With her Kewpie doll face and increasingly tattered medieval wedding dress, King is a game action hero, if not a notable one. The princess clearly wants to be seen in the bloody younger tradition of David Leitch-related films like that John Wicks, Atomic Blondeand No one, but is more sloppy in construction and strives for longer takes while dishing out its punches in combat. it feels rushedwhich it probably was — Vietnamese-American director Le-Van Kiet already had two other films in theaters this year, the horror film the ancestors and the Alicia Silverstone Shark Attack Thriller the rekin. He is best known for the 2019 gangster drama fury, and here enlists the film’s star, Veronica Ngo, to play Linh, the disciple of the king’s adviser, Khai (Kristofer Kamiyasu). The king, it is explained, has always opened his doors to “outsiders,” which Julius derides as a weakness, though xenophobia is as half-hearted a sign of villainy as aristocratic acceptance is a display of generosity. Linh and Khai are there to participate in the time-honored film tradition of affirming white dominance in Asian martial arts. When the princess defeats Khai in a skirmish, he emphasizes that she “has the heart of a warrior” and solemnly presents her with the sword, which she uses to impale various henchmen.
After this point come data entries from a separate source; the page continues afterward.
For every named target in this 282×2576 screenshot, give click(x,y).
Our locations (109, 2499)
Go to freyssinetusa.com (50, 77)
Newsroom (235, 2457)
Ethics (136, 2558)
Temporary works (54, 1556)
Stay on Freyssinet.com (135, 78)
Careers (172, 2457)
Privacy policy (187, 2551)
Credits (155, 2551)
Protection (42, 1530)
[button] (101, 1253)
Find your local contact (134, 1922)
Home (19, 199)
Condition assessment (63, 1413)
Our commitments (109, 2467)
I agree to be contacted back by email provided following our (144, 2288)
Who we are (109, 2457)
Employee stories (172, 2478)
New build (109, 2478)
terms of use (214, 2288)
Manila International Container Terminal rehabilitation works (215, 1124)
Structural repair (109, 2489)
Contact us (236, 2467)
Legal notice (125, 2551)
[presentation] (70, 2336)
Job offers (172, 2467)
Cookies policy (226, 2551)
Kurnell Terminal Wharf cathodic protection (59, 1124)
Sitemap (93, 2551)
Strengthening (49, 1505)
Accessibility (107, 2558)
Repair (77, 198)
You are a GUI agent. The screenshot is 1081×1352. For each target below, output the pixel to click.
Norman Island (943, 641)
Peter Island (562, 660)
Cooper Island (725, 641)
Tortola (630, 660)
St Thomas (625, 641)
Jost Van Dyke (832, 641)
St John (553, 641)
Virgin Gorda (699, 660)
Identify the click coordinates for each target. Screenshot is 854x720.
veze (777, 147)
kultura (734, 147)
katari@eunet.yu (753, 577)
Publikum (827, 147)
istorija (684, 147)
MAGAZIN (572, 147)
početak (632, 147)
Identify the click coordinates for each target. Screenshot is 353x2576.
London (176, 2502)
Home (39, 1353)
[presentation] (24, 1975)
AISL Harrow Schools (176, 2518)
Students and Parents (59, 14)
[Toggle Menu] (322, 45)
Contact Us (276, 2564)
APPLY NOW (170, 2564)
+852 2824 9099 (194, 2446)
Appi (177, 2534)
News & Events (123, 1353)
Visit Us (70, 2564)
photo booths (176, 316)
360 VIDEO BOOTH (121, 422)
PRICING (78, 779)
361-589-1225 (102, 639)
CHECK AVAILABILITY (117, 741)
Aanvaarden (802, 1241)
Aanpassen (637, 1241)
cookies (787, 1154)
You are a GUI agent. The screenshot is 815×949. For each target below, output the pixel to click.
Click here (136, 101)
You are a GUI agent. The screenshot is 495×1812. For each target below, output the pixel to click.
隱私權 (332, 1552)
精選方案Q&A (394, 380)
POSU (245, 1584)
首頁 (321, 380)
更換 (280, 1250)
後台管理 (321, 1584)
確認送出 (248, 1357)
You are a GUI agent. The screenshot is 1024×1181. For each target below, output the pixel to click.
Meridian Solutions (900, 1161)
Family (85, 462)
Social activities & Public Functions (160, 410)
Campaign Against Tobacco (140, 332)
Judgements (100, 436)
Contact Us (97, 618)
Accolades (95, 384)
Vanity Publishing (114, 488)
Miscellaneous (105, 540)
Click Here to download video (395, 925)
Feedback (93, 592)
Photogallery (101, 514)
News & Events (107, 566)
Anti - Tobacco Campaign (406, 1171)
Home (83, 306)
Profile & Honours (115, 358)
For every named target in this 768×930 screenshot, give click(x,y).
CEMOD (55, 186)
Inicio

So why can’t I stop thinking about this stupid movie elevator pitch gag? His empty girl power aesthetic has the quality of an intrusive thought. Like something from a time capsule that broke up too soon The princess is an artifact of girlboss feminism that lacks resonance but is also not distant enough to have any curiosity value. As the protagonist strips her voluminous outfit down to a combat corset and billowing skater skirt, and howls about the fact that she’s “not property to be traded,” the film’s routine commodification of oppression comes as a set of catchphrases in an era of genuinely misogynistic national crisis extraordinarily painful. There is so much to be angry about right now, and anger can be cathartic and when shared can feel like an outstretched hand. Or in the case of The princess, it can be turned into an affirmation of the current order, which seems perfectly fine, save for the need for a royal lady on the throne of the theme park monarchy, which the film barely managed to invent. She turns anger into a joke, which she believes is permissible because she assumes that equality is secure and self-evident.